Exercise directions:
Every entry below is to be copied exactly, with nothing omitted.

Stored data entries:

::::

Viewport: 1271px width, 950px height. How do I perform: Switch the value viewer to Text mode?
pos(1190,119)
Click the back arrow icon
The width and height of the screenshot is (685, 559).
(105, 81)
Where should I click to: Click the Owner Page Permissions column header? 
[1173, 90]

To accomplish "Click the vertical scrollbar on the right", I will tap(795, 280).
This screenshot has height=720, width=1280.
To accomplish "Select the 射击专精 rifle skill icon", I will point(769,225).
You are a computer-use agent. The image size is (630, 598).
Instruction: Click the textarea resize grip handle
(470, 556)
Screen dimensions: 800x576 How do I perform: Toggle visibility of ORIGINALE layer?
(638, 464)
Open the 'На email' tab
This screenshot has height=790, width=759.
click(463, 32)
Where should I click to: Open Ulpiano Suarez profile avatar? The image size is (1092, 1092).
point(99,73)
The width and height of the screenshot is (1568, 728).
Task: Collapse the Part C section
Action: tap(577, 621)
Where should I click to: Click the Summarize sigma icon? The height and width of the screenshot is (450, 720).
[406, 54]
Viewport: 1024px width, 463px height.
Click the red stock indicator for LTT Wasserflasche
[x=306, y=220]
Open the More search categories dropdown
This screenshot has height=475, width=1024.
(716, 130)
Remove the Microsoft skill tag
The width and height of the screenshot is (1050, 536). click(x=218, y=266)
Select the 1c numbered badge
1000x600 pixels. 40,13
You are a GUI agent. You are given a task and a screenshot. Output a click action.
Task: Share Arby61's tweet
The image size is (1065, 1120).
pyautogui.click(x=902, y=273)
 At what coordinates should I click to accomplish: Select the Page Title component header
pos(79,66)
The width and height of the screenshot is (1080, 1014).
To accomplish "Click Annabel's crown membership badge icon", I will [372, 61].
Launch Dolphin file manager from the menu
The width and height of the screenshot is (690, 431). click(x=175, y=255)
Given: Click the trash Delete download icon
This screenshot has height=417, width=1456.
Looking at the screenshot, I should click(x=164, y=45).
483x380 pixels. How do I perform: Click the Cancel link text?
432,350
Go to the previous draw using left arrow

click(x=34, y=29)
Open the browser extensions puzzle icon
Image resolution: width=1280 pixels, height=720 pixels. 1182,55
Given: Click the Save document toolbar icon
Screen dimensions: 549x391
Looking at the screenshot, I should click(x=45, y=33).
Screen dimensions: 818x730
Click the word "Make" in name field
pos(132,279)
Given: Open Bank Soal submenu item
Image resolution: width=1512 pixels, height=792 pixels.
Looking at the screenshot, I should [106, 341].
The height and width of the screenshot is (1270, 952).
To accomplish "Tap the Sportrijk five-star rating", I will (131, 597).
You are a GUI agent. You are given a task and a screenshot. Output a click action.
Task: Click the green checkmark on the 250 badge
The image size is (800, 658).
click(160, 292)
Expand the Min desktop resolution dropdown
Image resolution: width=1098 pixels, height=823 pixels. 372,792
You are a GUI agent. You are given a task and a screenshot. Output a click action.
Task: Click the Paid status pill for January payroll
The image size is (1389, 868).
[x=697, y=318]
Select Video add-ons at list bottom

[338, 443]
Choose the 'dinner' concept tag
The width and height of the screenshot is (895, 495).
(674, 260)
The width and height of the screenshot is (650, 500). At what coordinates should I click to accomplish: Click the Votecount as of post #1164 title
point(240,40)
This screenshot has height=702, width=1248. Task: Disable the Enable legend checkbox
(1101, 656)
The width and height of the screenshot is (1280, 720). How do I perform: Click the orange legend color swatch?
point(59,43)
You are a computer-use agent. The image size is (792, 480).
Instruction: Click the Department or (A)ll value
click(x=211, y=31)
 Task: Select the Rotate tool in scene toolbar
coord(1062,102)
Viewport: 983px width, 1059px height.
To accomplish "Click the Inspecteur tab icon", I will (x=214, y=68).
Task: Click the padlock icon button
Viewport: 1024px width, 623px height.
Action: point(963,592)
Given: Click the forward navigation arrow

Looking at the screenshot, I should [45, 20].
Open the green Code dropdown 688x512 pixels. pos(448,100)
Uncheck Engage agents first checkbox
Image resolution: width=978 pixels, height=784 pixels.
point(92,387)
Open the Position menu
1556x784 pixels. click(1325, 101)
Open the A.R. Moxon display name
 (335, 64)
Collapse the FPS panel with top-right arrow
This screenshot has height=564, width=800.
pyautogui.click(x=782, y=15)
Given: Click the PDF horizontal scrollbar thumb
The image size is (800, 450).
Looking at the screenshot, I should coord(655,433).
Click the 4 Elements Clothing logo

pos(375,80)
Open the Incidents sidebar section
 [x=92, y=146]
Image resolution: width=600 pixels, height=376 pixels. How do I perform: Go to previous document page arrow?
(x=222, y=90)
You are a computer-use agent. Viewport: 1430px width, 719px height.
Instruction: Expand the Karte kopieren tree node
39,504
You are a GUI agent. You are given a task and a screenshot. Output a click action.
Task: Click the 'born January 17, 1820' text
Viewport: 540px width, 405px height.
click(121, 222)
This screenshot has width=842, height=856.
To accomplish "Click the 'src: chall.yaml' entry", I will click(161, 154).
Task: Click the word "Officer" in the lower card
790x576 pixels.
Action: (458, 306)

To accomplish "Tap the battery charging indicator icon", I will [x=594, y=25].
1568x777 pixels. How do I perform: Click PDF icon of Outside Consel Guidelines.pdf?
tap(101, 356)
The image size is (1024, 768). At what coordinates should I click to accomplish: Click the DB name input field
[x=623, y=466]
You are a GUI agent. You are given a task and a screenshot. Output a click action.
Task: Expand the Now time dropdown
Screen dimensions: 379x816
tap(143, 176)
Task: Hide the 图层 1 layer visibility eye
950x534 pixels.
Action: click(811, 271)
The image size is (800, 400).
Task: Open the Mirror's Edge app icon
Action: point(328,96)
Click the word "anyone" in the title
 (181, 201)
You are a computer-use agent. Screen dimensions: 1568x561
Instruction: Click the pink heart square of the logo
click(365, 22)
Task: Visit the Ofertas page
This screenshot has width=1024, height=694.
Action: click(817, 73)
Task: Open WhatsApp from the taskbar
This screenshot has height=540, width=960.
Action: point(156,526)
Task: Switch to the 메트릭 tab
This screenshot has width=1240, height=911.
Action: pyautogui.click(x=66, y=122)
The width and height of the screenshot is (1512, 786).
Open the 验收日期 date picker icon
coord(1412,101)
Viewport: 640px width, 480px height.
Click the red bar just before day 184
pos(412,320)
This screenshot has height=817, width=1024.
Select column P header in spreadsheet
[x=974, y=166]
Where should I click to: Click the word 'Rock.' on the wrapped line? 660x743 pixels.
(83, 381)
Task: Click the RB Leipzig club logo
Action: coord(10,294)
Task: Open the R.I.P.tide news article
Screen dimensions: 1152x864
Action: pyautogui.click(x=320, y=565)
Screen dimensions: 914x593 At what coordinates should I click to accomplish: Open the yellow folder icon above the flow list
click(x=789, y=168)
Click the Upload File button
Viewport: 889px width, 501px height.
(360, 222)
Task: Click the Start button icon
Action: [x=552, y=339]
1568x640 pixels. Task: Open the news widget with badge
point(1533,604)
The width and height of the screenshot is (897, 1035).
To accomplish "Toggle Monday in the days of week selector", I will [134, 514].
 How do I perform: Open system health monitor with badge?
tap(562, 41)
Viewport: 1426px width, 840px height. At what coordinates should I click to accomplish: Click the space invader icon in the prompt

::::

Answer section:
Viewport: 1271px width, 950px height. How do I perform: Switch the value viewer to Text mode?
pos(1190,119)
Click the back arrow icon
The width and height of the screenshot is (685, 559).
(105, 81)
Where should I click to: Click the Owner Page Permissions column header? 
[1173, 90]

To accomplish "Click the vertical scrollbar on the right", I will tap(795, 280).
This screenshot has height=720, width=1280.
To accomplish "Select the 射击专精 rifle skill icon", I will point(769,225).
You are a computer-use agent. The image size is (630, 598).
Instruction: Click the textarea resize grip handle
(470, 556)
Screen dimensions: 800x576 How do I perform: Toggle visibility of ORIGINALE layer?
(638, 464)
Open the 'На email' tab
This screenshot has height=790, width=759.
click(463, 32)
Where should I click to: Open Ulpiano Suarez profile avatar? The image size is (1092, 1092).
point(99,73)
The width and height of the screenshot is (1568, 728).
Task: Collapse the Part C section
Action: tap(577, 621)
Where should I click to: Click the Summarize sigma icon? The height and width of the screenshot is (450, 720).
[406, 54]
Viewport: 1024px width, 463px height.
Click the red stock indicator for LTT Wasserflasche
[x=306, y=220]
Open the More search categories dropdown
This screenshot has height=475, width=1024.
(716, 130)
Remove the Microsoft skill tag
The width and height of the screenshot is (1050, 536). click(x=218, y=266)
Select the 1c numbered badge
1000x600 pixels. 40,13
You are a GUI agent. You are given a task and a screenshot. Output a click action.
Task: Share Arby61's tweet
The image size is (1065, 1120).
pyautogui.click(x=902, y=273)
 At what coordinates should I click to accomplish: Select the Page Title component header
pos(79,66)
The width and height of the screenshot is (1080, 1014).
To accomplish "Click Annabel's crown membership badge icon", I will [372, 61].
Launch Dolphin file manager from the menu
The width and height of the screenshot is (690, 431). click(x=175, y=255)
Given: Click the trash Delete download icon
This screenshot has height=417, width=1456.
Looking at the screenshot, I should click(x=164, y=45).
483x380 pixels. How do I perform: Click the Cancel link text?
432,350
Go to the previous draw using left arrow

click(x=34, y=29)
Open the browser extensions puzzle icon
Image resolution: width=1280 pixels, height=720 pixels. 1182,55
Given: Click the Save document toolbar icon
Screen dimensions: 549x391
Looking at the screenshot, I should click(x=45, y=33).
Screen dimensions: 818x730
Click the word "Make" in name field
pos(132,279)
Given: Open Bank Soal submenu item
Image resolution: width=1512 pixels, height=792 pixels.
Looking at the screenshot, I should [106, 341].
The height and width of the screenshot is (1270, 952).
To accomplish "Tap the Sportrijk five-star rating", I will (131, 597).
You are a GUI agent. You are given a task and a screenshot. Output a click action.
Task: Click the green checkmark on the 250 badge
The image size is (800, 658).
click(160, 292)
Expand the Min desktop resolution dropdown
Image resolution: width=1098 pixels, height=823 pixels. 372,792
You are a GUI agent. You are given a task and a screenshot. Output a click action.
Task: Click the Paid status pill for January payroll
The image size is (1389, 868).
[x=697, y=318]
Select Video add-ons at list bottom

[338, 443]
Choose the 'dinner' concept tag
The width and height of the screenshot is (895, 495).
(674, 260)
The width and height of the screenshot is (650, 500). At what coordinates should I click to accomplish: Click the Votecount as of post #1164 title
point(240,40)
This screenshot has height=702, width=1248. Task: Disable the Enable legend checkbox
(1101, 656)
The width and height of the screenshot is (1280, 720). How do I perform: Click the orange legend color swatch?
point(59,43)
You are a computer-use agent. The image size is (792, 480).
Instruction: Click the Department or (A)ll value
click(x=211, y=31)
 Task: Select the Rotate tool in scene toolbar
coord(1062,102)
Viewport: 983px width, 1059px height.
To accomplish "Click the Inspecteur tab icon", I will (x=214, y=68).
Task: Click the padlock icon button
Viewport: 1024px width, 623px height.
Action: point(963,592)
Given: Click the forward navigation arrow

Looking at the screenshot, I should [45, 20].
Open the green Code dropdown 688x512 pixels. pos(448,100)
Uncheck Engage agents first checkbox
Image resolution: width=978 pixels, height=784 pixels.
point(92,387)
Open the Position menu
1556x784 pixels. click(1325, 101)
Open the A.R. Moxon display name
 (335, 64)
Collapse the FPS panel with top-right arrow
This screenshot has height=564, width=800.
pyautogui.click(x=782, y=15)
Given: Click the PDF horizontal scrollbar thumb
The image size is (800, 450).
Looking at the screenshot, I should coord(655,433).
Click the 4 Elements Clothing logo

pos(375,80)
Open the Incidents sidebar section
 [x=92, y=146]
Image resolution: width=600 pixels, height=376 pixels. How do I perform: Go to previous document page arrow?
(x=222, y=90)
You are a computer-use agent. Viewport: 1430px width, 719px height.
Instruction: Expand the Karte kopieren tree node
39,504
You are a GUI agent. You are given a task and a screenshot. Output a click action.
Task: Click the 'born January 17, 1820' text
Viewport: 540px width, 405px height.
click(121, 222)
This screenshot has width=842, height=856.
To accomplish "Click the 'src: chall.yaml' entry", I will click(161, 154).
Task: Click the word "Officer" in the lower card
790x576 pixels.
Action: (458, 306)

To accomplish "Tap the battery charging indicator icon", I will [x=594, y=25].
1568x777 pixels. How do I perform: Click PDF icon of Outside Consel Guidelines.pdf?
tap(101, 356)
The image size is (1024, 768). At what coordinates should I click to accomplish: Click the DB name input field
[x=623, y=466]
You are a GUI agent. You are given a task and a screenshot. Output a click action.
Task: Expand the Now time dropdown
Screen dimensions: 379x816
tap(143, 176)
Task: Hide the 图层 1 layer visibility eye
950x534 pixels.
Action: click(811, 271)
The image size is (800, 400).
Task: Open the Mirror's Edge app icon
Action: point(328,96)
Click the word "anyone" in the title
 (181, 201)
You are a computer-use agent. Screen dimensions: 1568x561
Instruction: Click the pink heart square of the logo
click(365, 22)
Task: Visit the Ofertas page
This screenshot has width=1024, height=694.
Action: click(817, 73)
Task: Open WhatsApp from the taskbar
This screenshot has height=540, width=960.
Action: point(156,526)
Task: Switch to the 메트릭 tab
This screenshot has width=1240, height=911.
Action: pyautogui.click(x=66, y=122)
The width and height of the screenshot is (1512, 786).
Open the 验收日期 date picker icon
coord(1412,101)
Viewport: 640px width, 480px height.
Click the red bar just before day 184
pos(412,320)
This screenshot has height=817, width=1024.
Select column P header in spreadsheet
[x=974, y=166]
Where should I click to: Click the word 'Rock.' on the wrapped line? 660x743 pixels.
(83, 381)
Task: Click the RB Leipzig club logo
Action: coord(10,294)
Task: Open the R.I.P.tide news article
Screen dimensions: 1152x864
Action: pyautogui.click(x=320, y=565)
Screen dimensions: 914x593 At what coordinates should I click to accomplish: Open the yellow folder icon above the flow list
click(x=789, y=168)
Click the Upload File button
Viewport: 889px width, 501px height.
(360, 222)
Task: Click the Start button icon
Action: [x=552, y=339]
1568x640 pixels. Task: Open the news widget with badge
point(1533,604)
The width and height of the screenshot is (897, 1035).
To accomplish "Toggle Monday in the days of week selector", I will [134, 514].
 How do I perform: Open system health monitor with badge?
tap(562, 41)
Viewport: 1426px width, 840px height. At what coordinates should I click to accomplish: Click the space invader icon in the prompt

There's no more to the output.